| Problem description |
Leave out the pictures and repeat the entries below verbatim.
##### Source records #####
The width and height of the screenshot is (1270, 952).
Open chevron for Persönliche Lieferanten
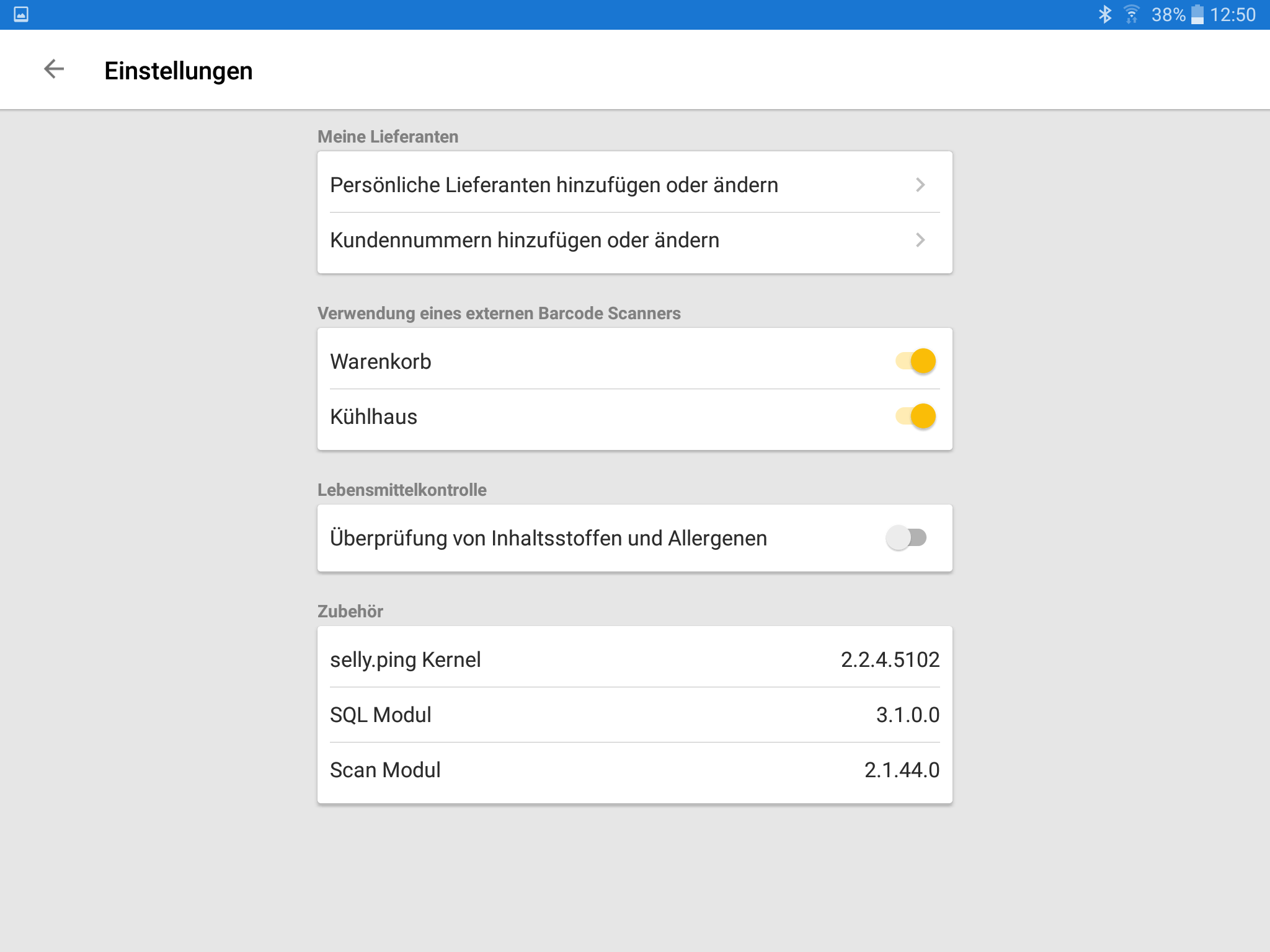920,185
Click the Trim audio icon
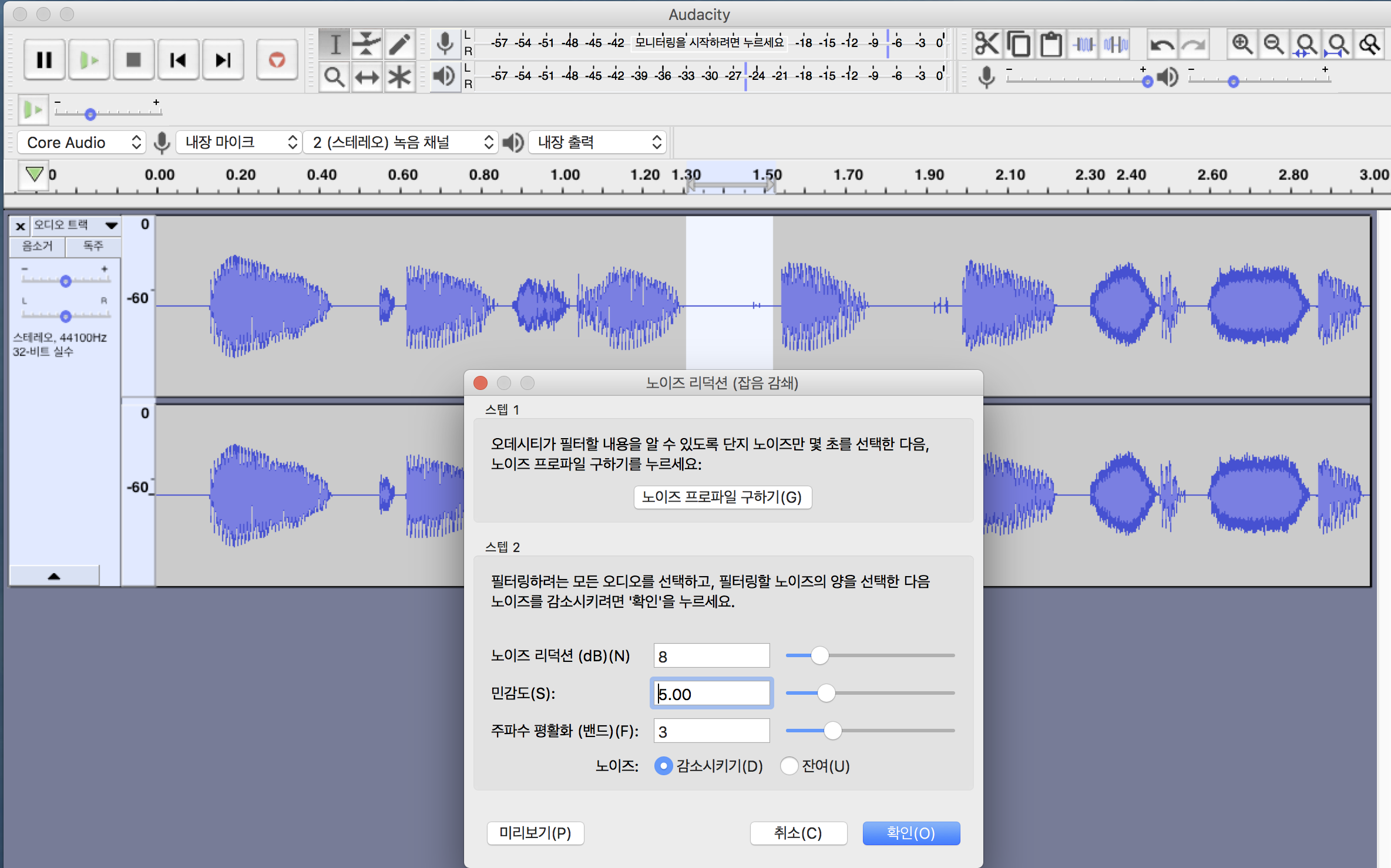The image size is (1391, 868). pyautogui.click(x=1084, y=44)
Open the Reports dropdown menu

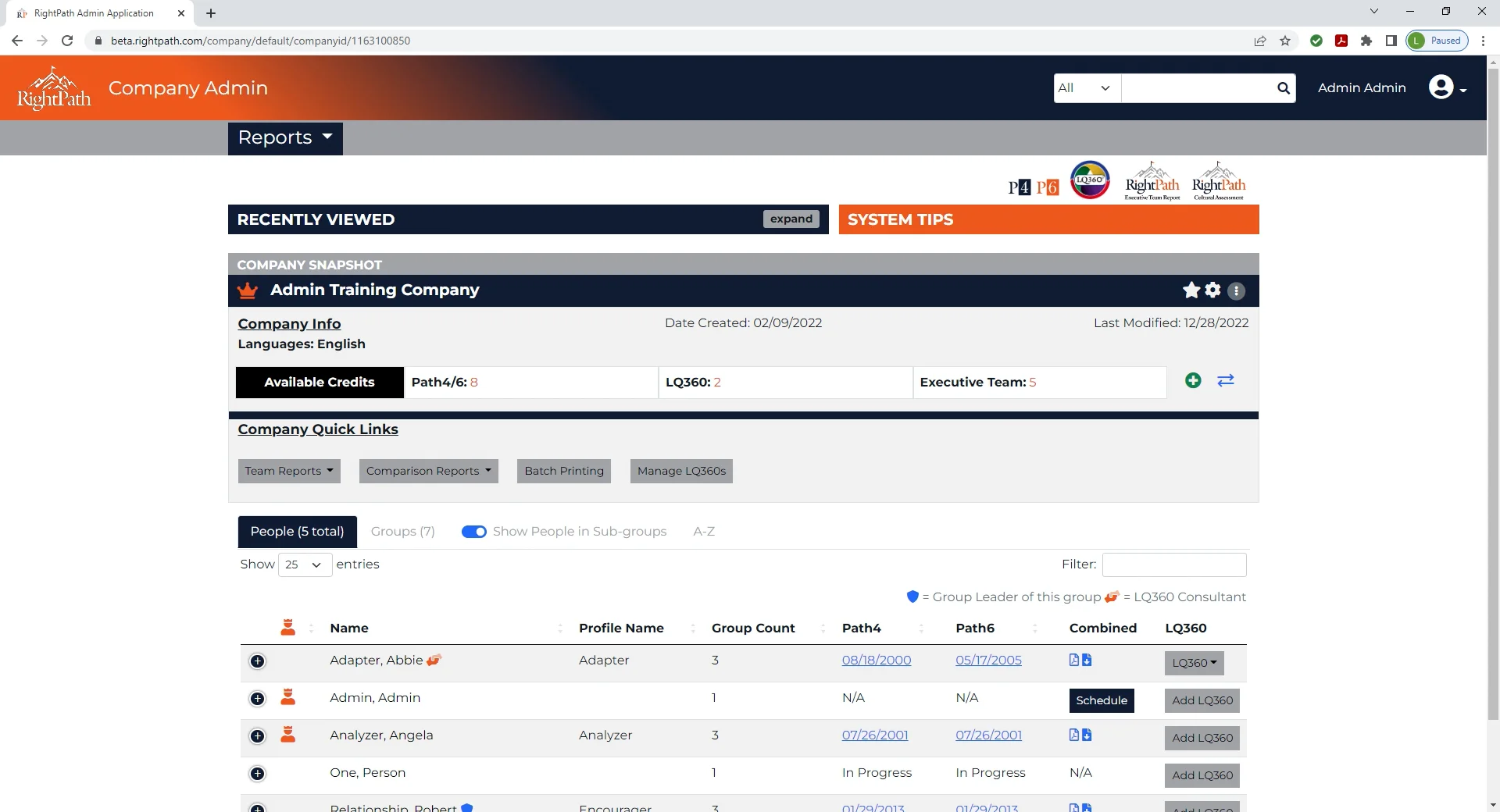[x=284, y=138]
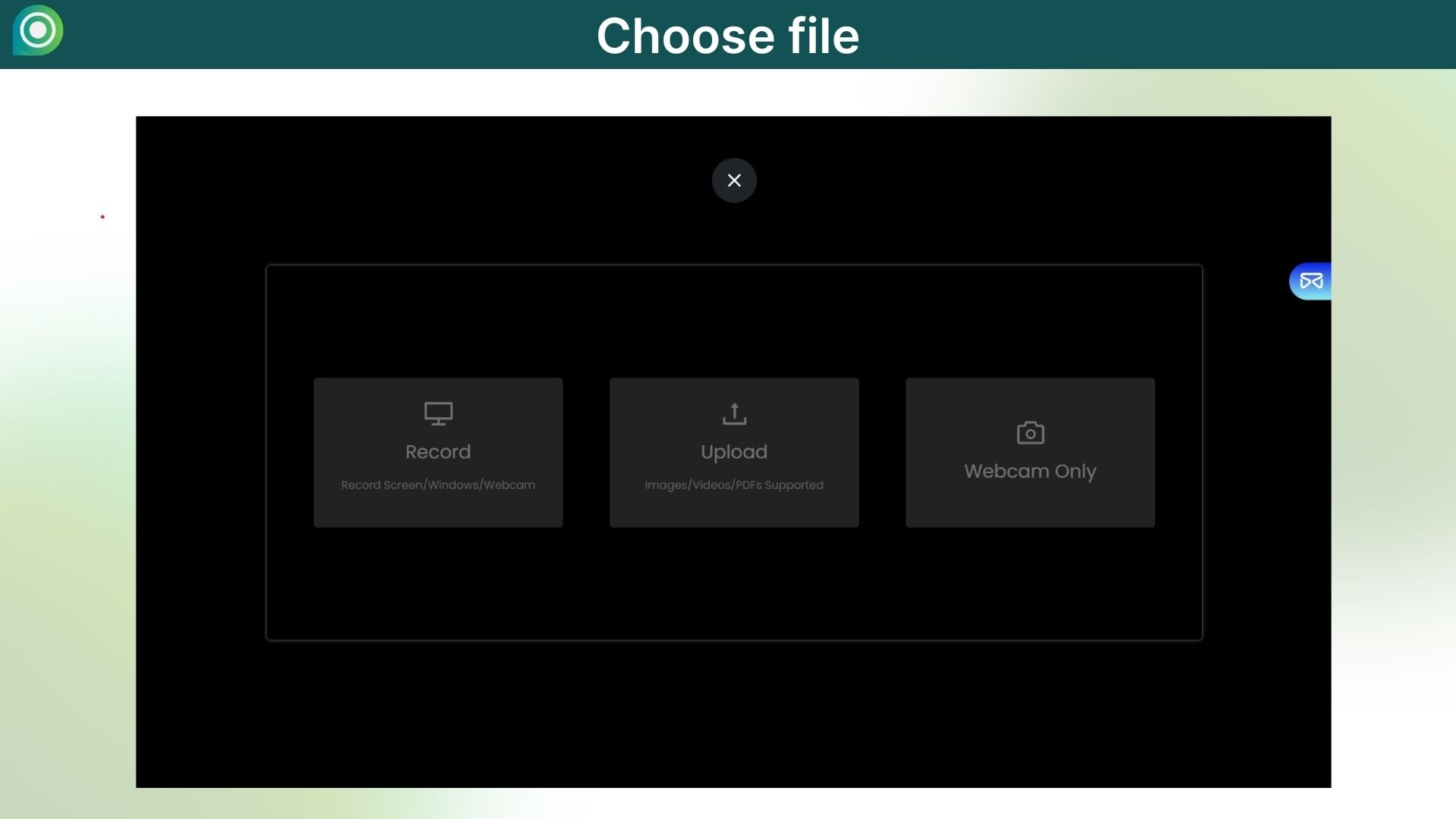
#####
| The answer |
The width and height of the screenshot is (1270, 952).
Open chevron for Persönliche Lieferanten
920,185
Click the Trim audio icon
The image size is (1391, 868). pyautogui.click(x=1084, y=44)
Open the Reports dropdown menu

[x=284, y=138]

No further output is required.